Mélodie

A partir de la fin du XVIème siècle, le discours musical se polarise autours de la mélodie et  de son accompagnement. Dans les camerate italiennes (ces assemblées réunissant des penseurs humanistes), musiciens et  poètes influencés par l'antiquité grecque se mettent en quête d'une meilleure compréhension des textes et de leurs affetti (les affects, les sentiments). Leur réflexion conduit à une rupture avec l'organisation polyphonique (à plusieurs voix) jusqu'alors en vigueur dans le langage musical. L'invention, au tournant du XVIème siècle, de la Basse Continue, permet l'émancipation du registre aigu.
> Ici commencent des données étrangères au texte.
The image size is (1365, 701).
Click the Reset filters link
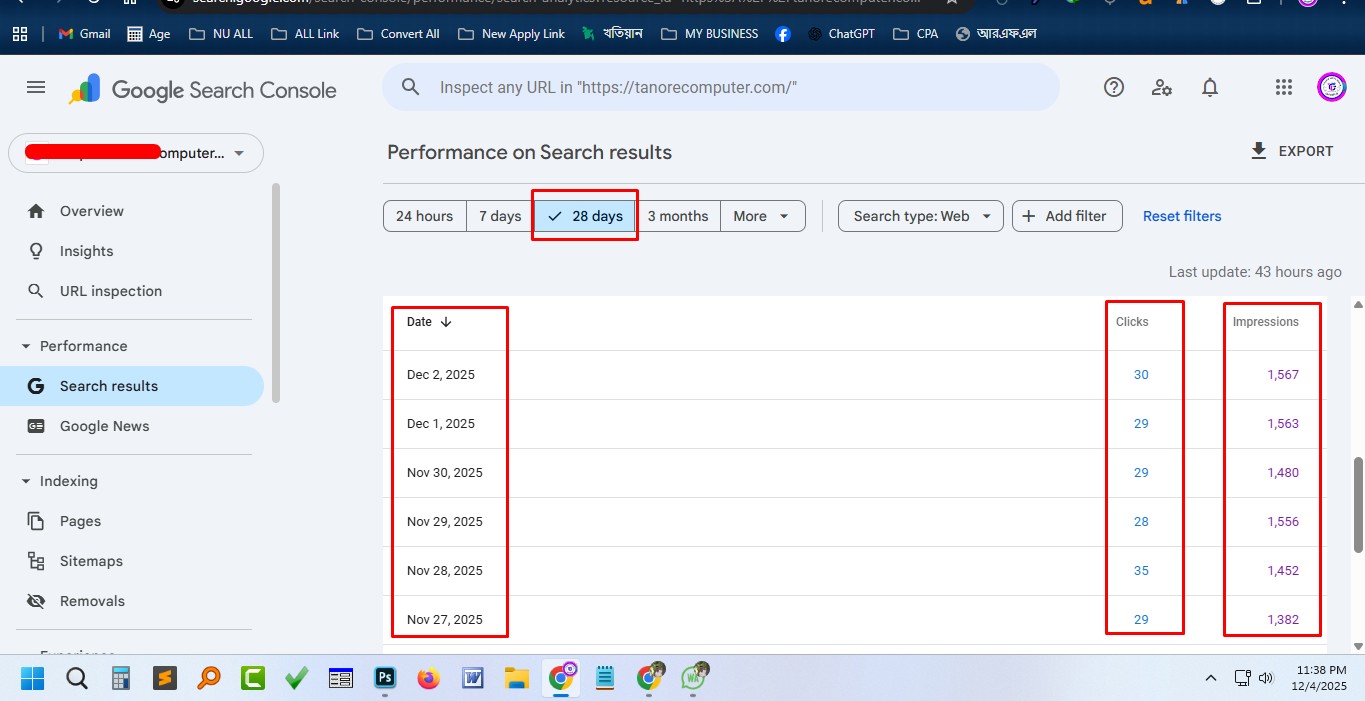[x=1182, y=216]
Les compositeurs classiques firent de la mélodie l'élément premier de la dramaturgie musicale, le vecteur des sentiments éprouvés par l'auditeur. Rousseau note ainsi dans ses Ecrits sur la musique, que la mélodie est à la musique ce que le dessin est à la peinture, tandis que l'harmonie se rapproche de la couleur.
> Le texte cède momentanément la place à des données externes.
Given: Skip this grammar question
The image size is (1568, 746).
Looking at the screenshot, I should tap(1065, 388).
Au XXème siècle, la mélodie se détache progressivement de la tonalité. Sous l'influence de la Seconde Ecole de Vienne menée par Schoenberg, Berg et Webern, mélodie et orchestre deviennent un tout indissociable, la couleur mélodique provenant d'abord des coloris orchestraux. Et les compositeurs viennois de qualifier leur invention de "klangfarbenmelodie" : mélodie de timbres et de couleurs. A la même époque en Hongrie, Belà Bartok et Zoltan Kodàly séparent eux aussi la mélodie du discours tonal en revenant aux sources populaires et à la modalité.
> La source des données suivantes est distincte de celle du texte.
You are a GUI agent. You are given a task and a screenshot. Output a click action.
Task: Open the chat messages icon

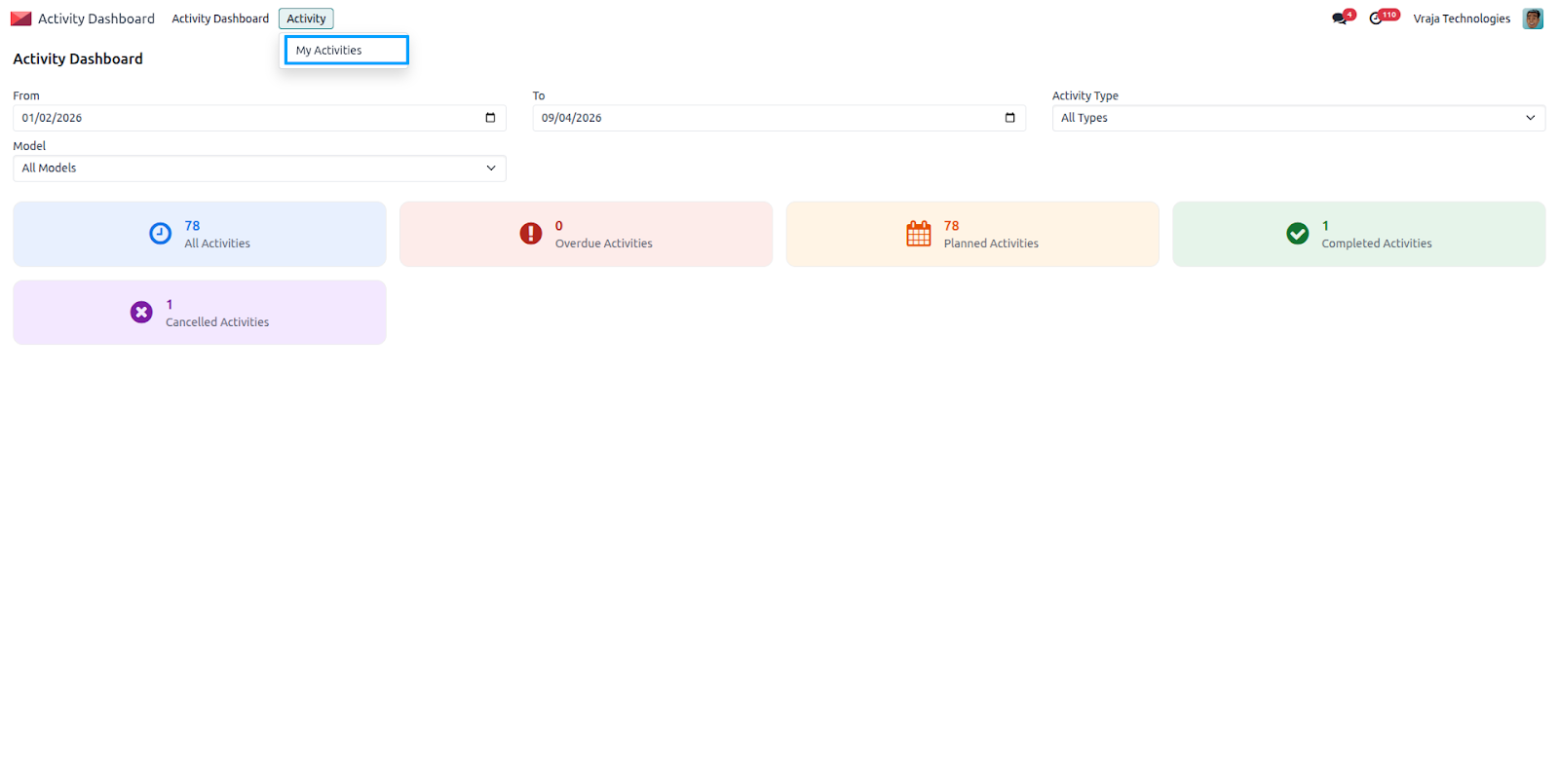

A la mélodie comme forme, s'adjoint la mélodie comme genre. Pendant français du Lied germanique, la mélodie trouve son plein essor à la fin du romantisme. En 1841, Berlioz, grand admirateur de ses contemporains allemands livrait ses Nuits d'été pour mezzo-soprano et orchestre sur des poèmes de Théophile Gautier. Trente ans plus tard, la collaboration entre poètes symbolistes et musiciens permet l'apogée du genre. La quête d'un langage musical autant que poétique, omniprésente dans l'œuvre des poètes français, suscite l'intérêt de Fauré, Chausson, Debussy ou Ravel. Leurs mélodies au carrefour de la langue et du son, s'imposent comme l'acmé du symbolisme, participant ainsi au renouveau de la musique française.